=== GIVEN RECORDS ===
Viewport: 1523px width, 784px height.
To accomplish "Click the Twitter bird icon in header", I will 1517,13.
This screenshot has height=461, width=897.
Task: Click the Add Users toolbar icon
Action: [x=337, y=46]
===
> **BRIEF**
Would you repeat each of the lines above exactly?

> **RESPONSE AREA**
Viewport: 1523px width, 784px height.
To accomplish "Click the Twitter bird icon in header", I will 1517,13.
This screenshot has height=461, width=897.
Task: Click the Add Users toolbar icon
Action: [x=337, y=46]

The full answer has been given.